Dyskusja o muzyce z jewgienijem nieoczekiwanie pchnęła mnie do obejrzenia "Aleksandra Newskiego". Pokrętne bywają drogi kinomana :)
jewgienij - 27 Sierpnia 2017, 18:46

Na ten film zabrali kiedyś, dawno temu, dzieci w Nowej Hucie ( wśród nich moja mamę). Przy filmowym wrzucaniu dzieci do ognia na sali wybuchła panika i trzeba było przerwać seans.
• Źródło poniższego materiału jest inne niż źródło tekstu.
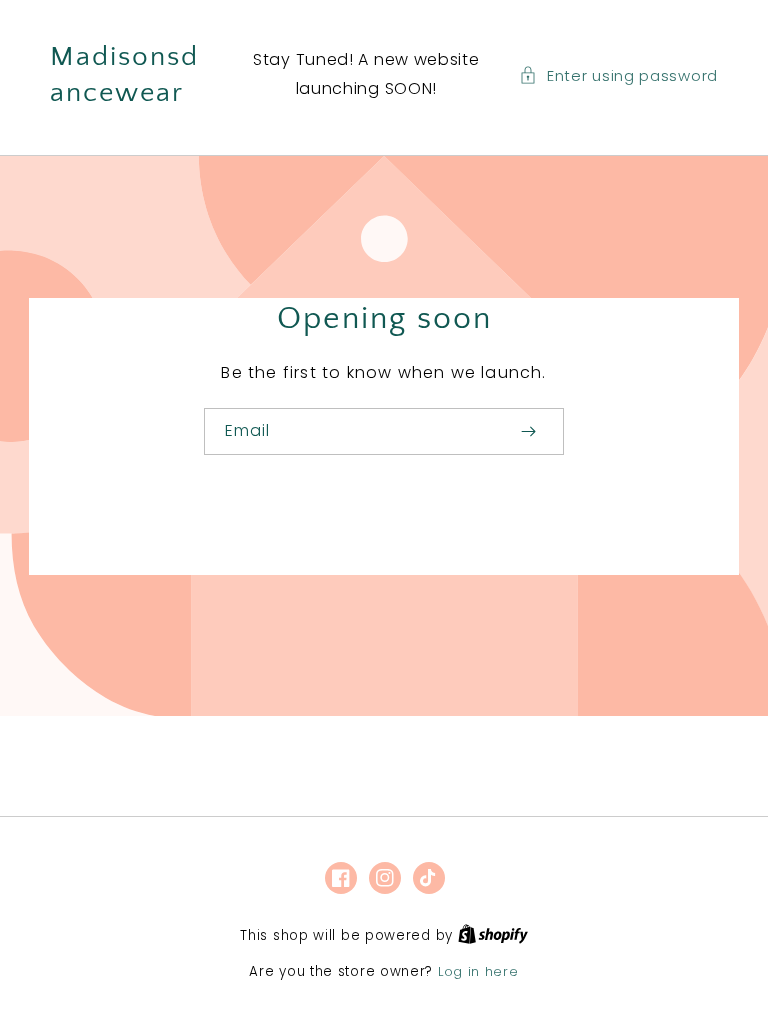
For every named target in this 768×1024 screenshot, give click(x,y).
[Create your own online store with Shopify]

Ja to znam tylko z opowieści, ale ten teutoński motyw Prokofiewa cały czas mam w uszach.
Luc du Lac - 28 Sierpnia 2017, 11:17

Valerian i miasto 1000 planet (czy jakoś tak) Luca Bessona

no cóż - mi się film podobał i to nawet bardzo, tym razem dostałem dokładnie to czego oczekiwałem*. Czyli fajną opowiastkę fantazyspejsoperową, aktorzy jakoś szczególnie mię nie uwierali /co tam ludziom się przewija w reckach/opiniach/
facet w typie młodego DiCaprio, laska jak Mila J. ale bląd/biały - w wieku bliżej nieokreślonym, równie dobrze mogą mieć naście jaki o 30 lat.
wizualnie film oczowypas, scenariusz - prosta historyjka o ratowaniu świata - tutaj dodam że komiksu nigdy nie czytałem (bodaj w komiksie-fantatsyka wychodził, ale od początku kreska mi nie podchodziła)
kilka scen w filmie wymiata - np. taniec na rurze / cała scena / Rhianna*
a i jeszcze taka uwaga - film zbliżony w tematyce " co do zasady" do Avatara - od razu mnie to na oczy się rzuciło, a nie zauważyłem żeby ktoś o tym pisał

ogólnie - świetna zabawa dla rodziny, polecam

i bez kozery dam 7,87/10

*bo na przykład 5-ąty element był przezjębistym rozczarowaniem (jednym z większych w tamtym czasie)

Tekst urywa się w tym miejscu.